• [What the exercise asks]: Please copy every line of the records below word for word, in the same order.

• [Provided data]:
========================================
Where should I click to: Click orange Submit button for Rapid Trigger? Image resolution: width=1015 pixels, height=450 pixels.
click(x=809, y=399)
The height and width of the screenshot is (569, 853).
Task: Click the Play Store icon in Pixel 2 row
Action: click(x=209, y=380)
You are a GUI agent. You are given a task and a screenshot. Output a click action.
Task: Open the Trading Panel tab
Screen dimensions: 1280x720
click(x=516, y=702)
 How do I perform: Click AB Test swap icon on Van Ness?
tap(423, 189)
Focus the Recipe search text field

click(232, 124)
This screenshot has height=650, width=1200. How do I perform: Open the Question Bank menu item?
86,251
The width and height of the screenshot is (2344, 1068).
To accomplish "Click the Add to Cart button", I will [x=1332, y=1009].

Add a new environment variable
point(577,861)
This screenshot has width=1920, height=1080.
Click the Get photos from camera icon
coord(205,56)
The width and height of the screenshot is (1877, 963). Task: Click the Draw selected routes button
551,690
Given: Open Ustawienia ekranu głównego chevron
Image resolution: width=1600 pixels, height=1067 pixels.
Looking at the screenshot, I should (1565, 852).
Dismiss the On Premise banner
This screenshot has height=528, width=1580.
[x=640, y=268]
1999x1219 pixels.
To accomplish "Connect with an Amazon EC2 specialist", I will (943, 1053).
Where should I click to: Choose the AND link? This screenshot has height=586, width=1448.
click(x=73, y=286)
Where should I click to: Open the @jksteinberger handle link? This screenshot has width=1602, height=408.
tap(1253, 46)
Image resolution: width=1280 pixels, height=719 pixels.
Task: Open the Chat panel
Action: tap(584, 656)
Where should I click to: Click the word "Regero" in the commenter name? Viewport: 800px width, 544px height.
========================================
• [Answer]:
Where should I click to: Click orange Submit button for Rapid Trigger? Image resolution: width=1015 pixels, height=450 pixels.
click(x=809, y=399)
The height and width of the screenshot is (569, 853).
Task: Click the Play Store icon in Pixel 2 row
Action: click(x=209, y=380)
You are a GUI agent. You are given a task and a screenshot. Output a click action.
Task: Open the Trading Panel tab
Screen dimensions: 1280x720
click(x=516, y=702)
 How do I perform: Click AB Test swap icon on Van Ness?
tap(423, 189)
Focus the Recipe search text field

click(232, 124)
This screenshot has height=650, width=1200. How do I perform: Open the Question Bank menu item?
86,251
The width and height of the screenshot is (2344, 1068).
To accomplish "Click the Add to Cart button", I will [x=1332, y=1009].

Add a new environment variable
point(577,861)
This screenshot has width=1920, height=1080.
Click the Get photos from camera icon
coord(205,56)
The width and height of the screenshot is (1877, 963). Task: Click the Draw selected routes button
551,690
Given: Open Ustawienia ekranu głównego chevron
Image resolution: width=1600 pixels, height=1067 pixels.
Looking at the screenshot, I should (1565, 852).
Dismiss the On Premise banner
This screenshot has height=528, width=1580.
[x=640, y=268]
1999x1219 pixels.
To accomplish "Connect with an Amazon EC2 specialist", I will (943, 1053).
Where should I click to: Choose the AND link? This screenshot has height=586, width=1448.
click(x=73, y=286)
Where should I click to: Open the @jksteinberger handle link? This screenshot has width=1602, height=408.
tap(1253, 46)
Image resolution: width=1280 pixels, height=719 pixels.
Task: Open the Chat panel
Action: tap(584, 656)
Where should I click to: Click the word "Regero" in the commenter name? Viewport: 800px width, 544px height.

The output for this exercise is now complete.